Data from Single-Cell RNA Sequencing Reveals the Cellular Origin and Evolution of Breast Cancer in <i>BRCA1</i> Mutation Carriers

Abstract

The cell of origin and the development of breast cancer are not fully elucidated in BRCA1 mutation carriers, especially for estrogen receptor (ER)–positive breast cancers. Here, we performed single-cell RNA sequencing (RNA-seq) on 82,122 cells isolated from the breast cancer tissues and adjacent or prophylactic normal breast tissues from four BRCA1 mutation carriers and three noncarriers. Whole-exome sequencing was performed on breast tumors from the four BRCA1 mutation carriers; for validation, bulk RNA-seq was performed on adjacent normal breast tissues from eight additional BRCA1 mutation carriers and 14 noncarriers. Correlation analyses suggested that breast cancers in BRCA1 mutation carriers might originate from luminal cells. The aberrant luminal progenitor cells with impaired differentiation were significantly increased in normal breast tissues in BRCA1 mutation carriers compared with noncarriers. These observations were further validated by the bulk RNA-seq data from additional BRCA1 mutation carriers. These data suggest that the cell of origin of basal-like breast tumors (ER^neg) in BRCA1 mutation carriers might be luminal progenitor cells. The expression of TP53 and BRCA1 was decreased in luminal progenitor cells from normal breast tissue in BRCA1 mutation carriers, which might trigger the basal/mesenchymal transition of luminal progenitors and might result in basal-like tumor development. Furthermore, ER^high luminal tumors might originate from mature luminal cells.
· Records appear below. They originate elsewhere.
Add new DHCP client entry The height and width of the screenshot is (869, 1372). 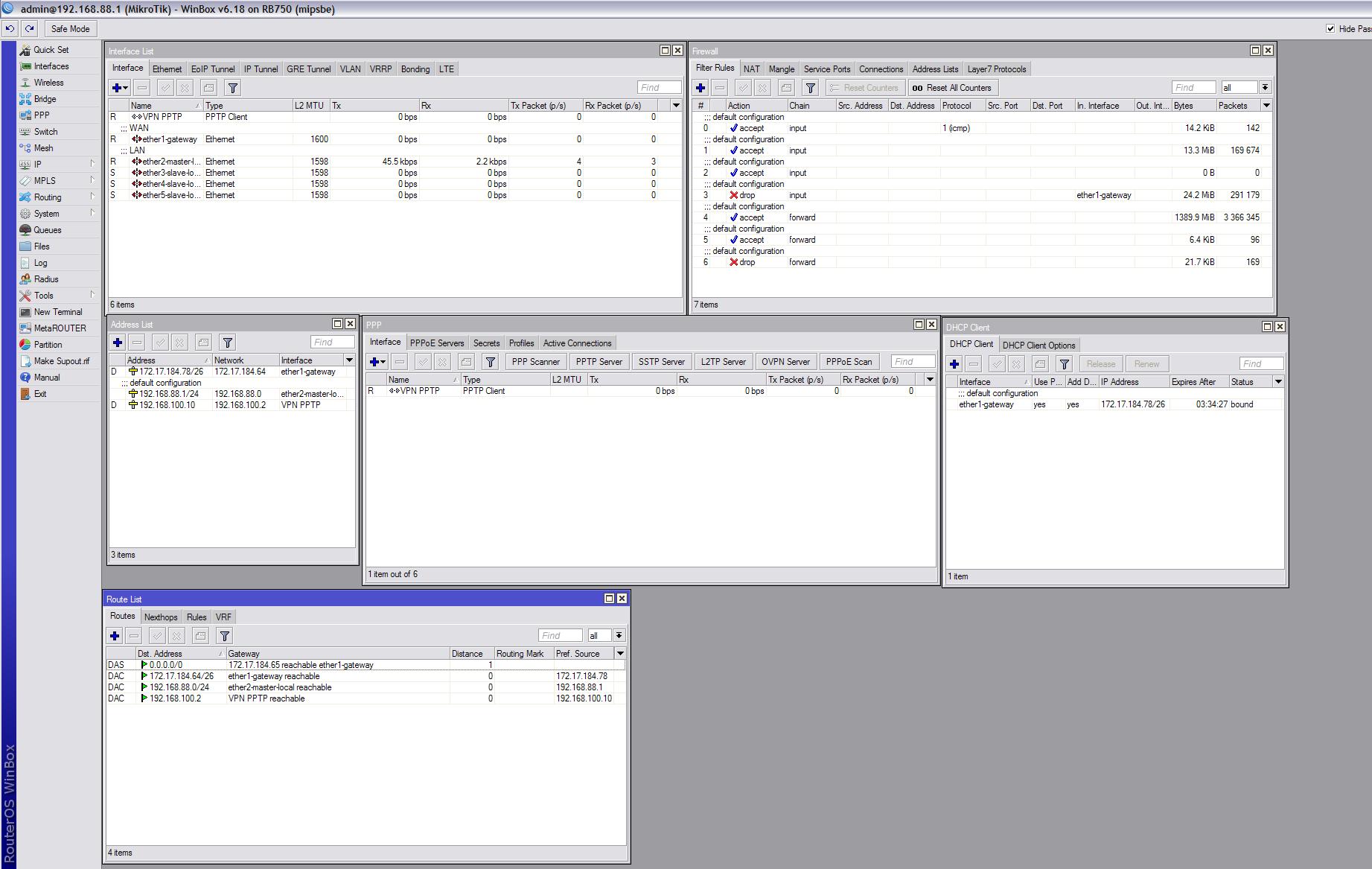pyautogui.click(x=954, y=364)
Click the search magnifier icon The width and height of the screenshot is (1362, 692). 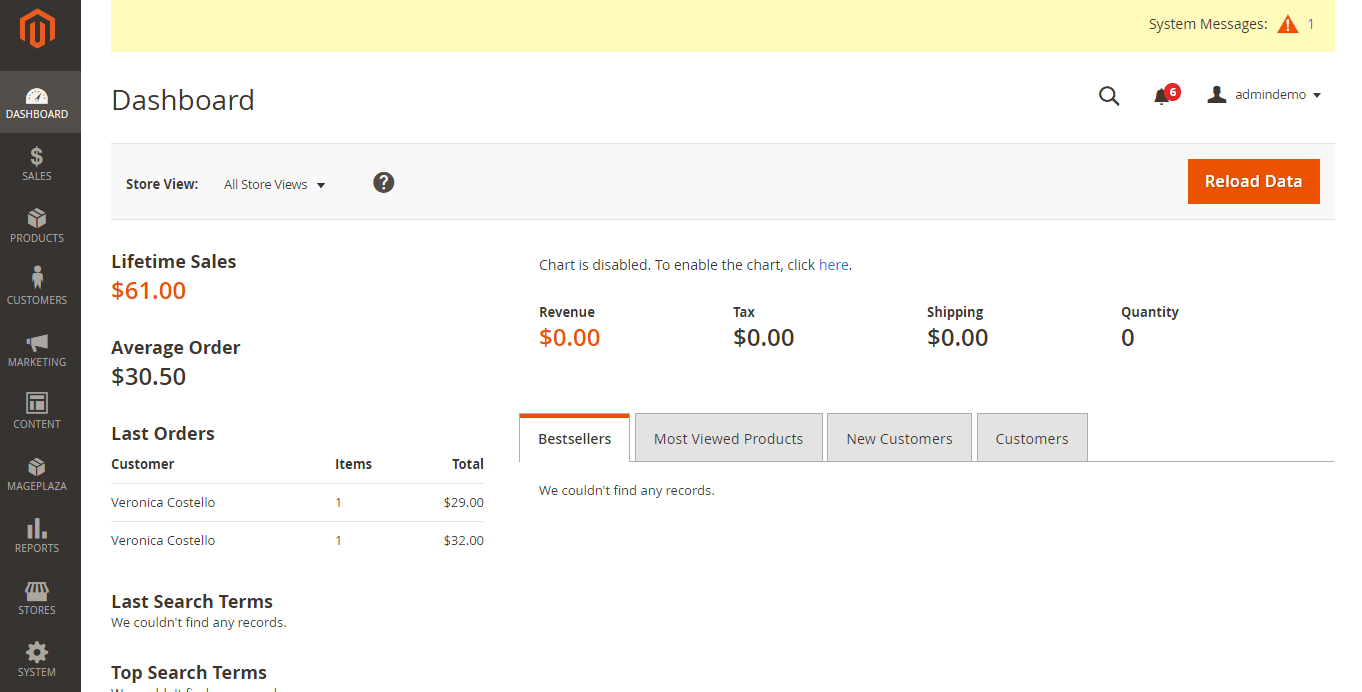pyautogui.click(x=1109, y=96)
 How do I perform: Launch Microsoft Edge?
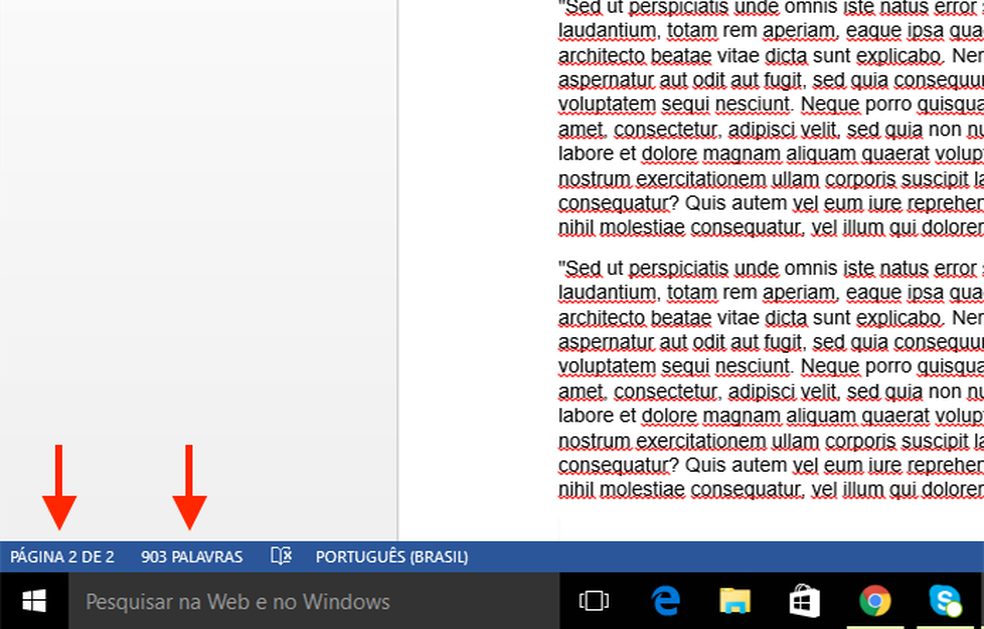point(665,600)
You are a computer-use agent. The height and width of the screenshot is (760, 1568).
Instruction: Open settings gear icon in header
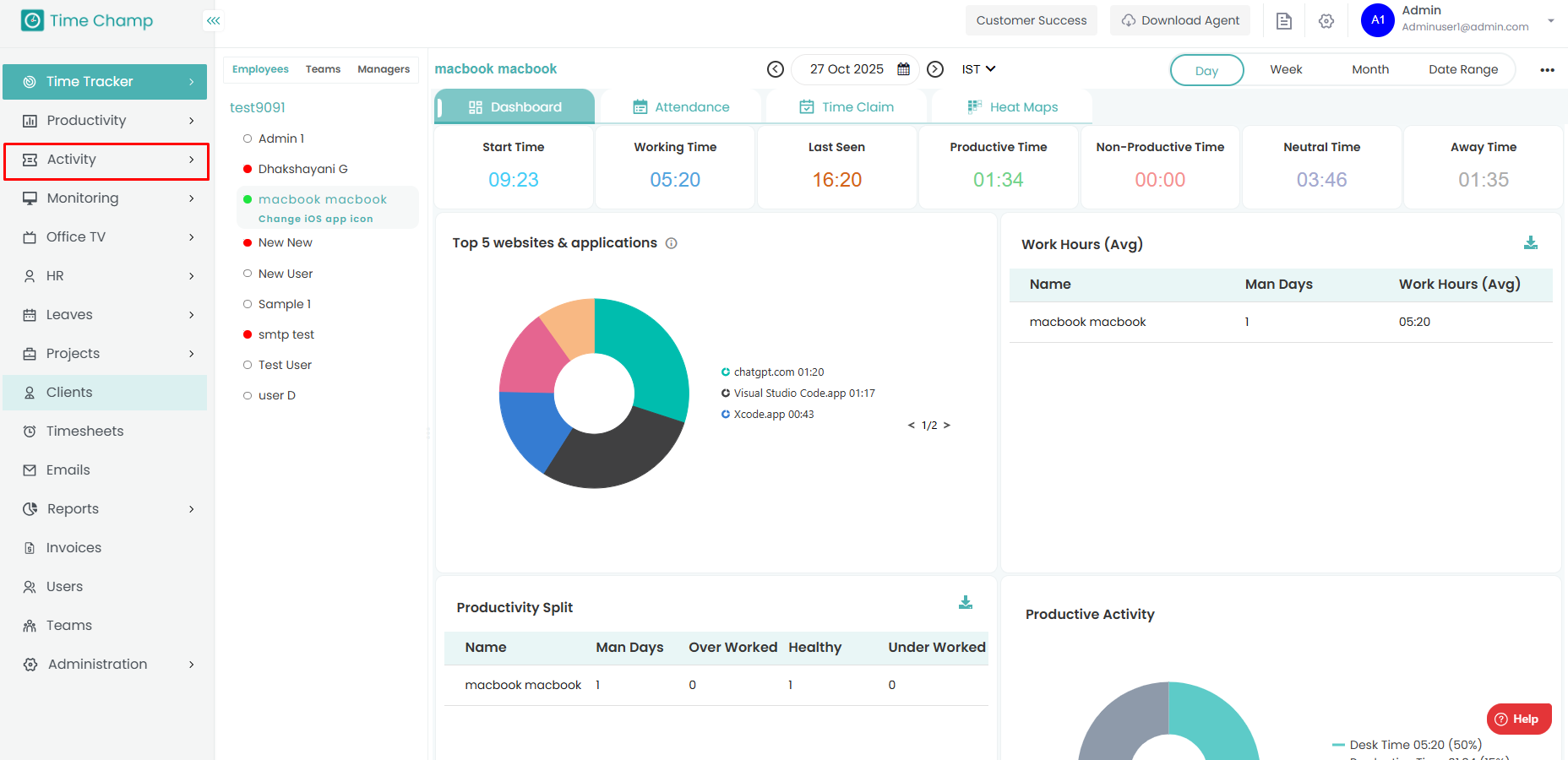click(x=1326, y=21)
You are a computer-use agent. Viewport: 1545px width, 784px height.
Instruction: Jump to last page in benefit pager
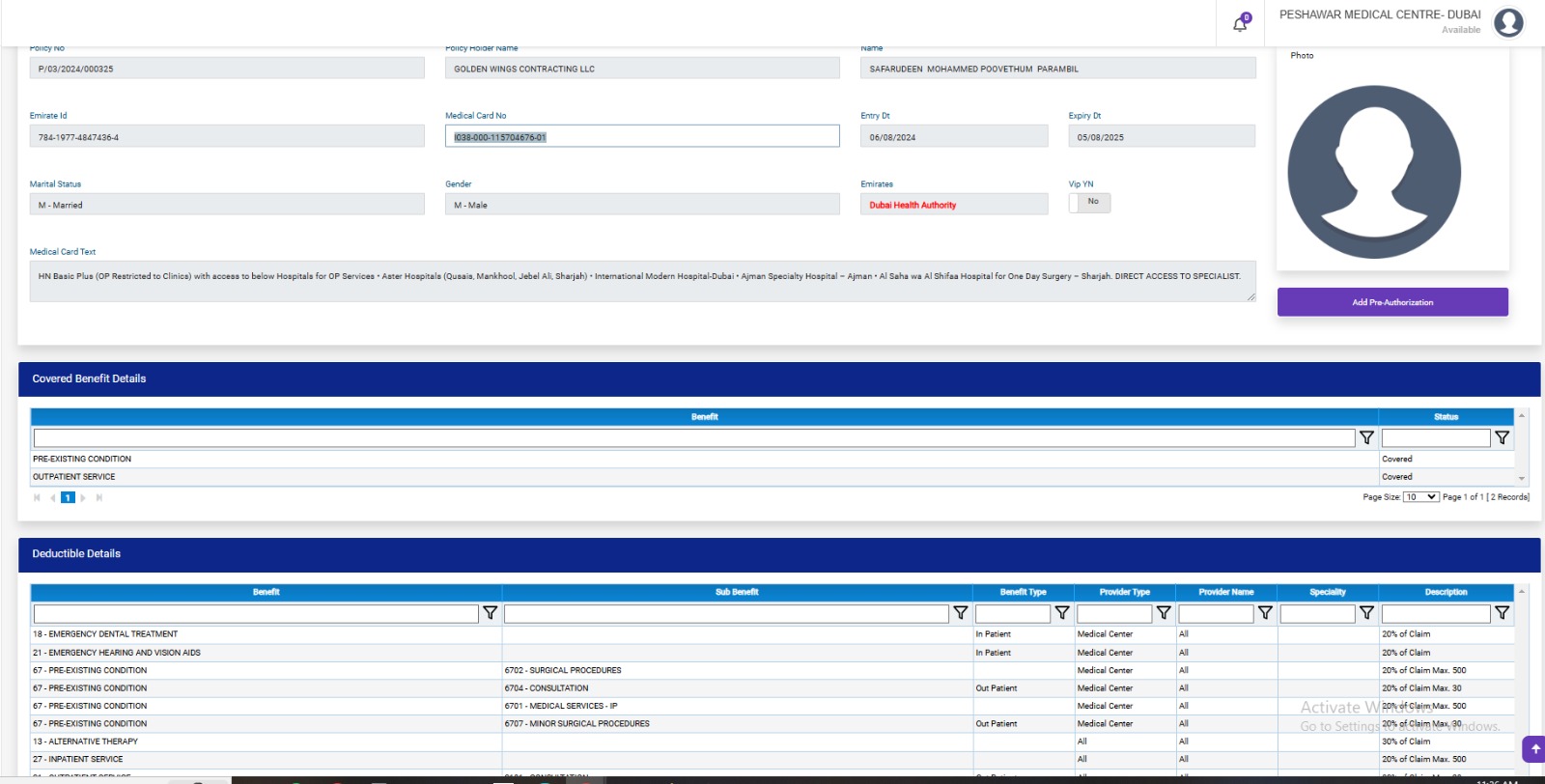98,498
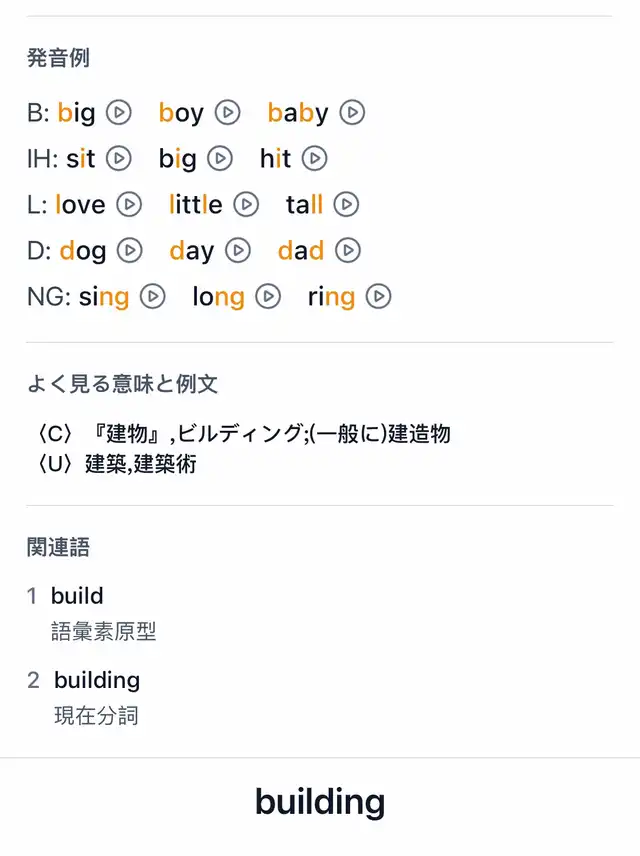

Our study provides in-depth evidence regarding the cells of origin of different breast cancer subtypes in BRCA1 mutation carriers.

Significance:

Single-cell RNA-seq data indicate that basal-like breast cancer (ER^neg) might originate from luminal progenitors, and ER^high luminal breast cancer might originate from mature luminal cells in BRCA1 mutation carriers.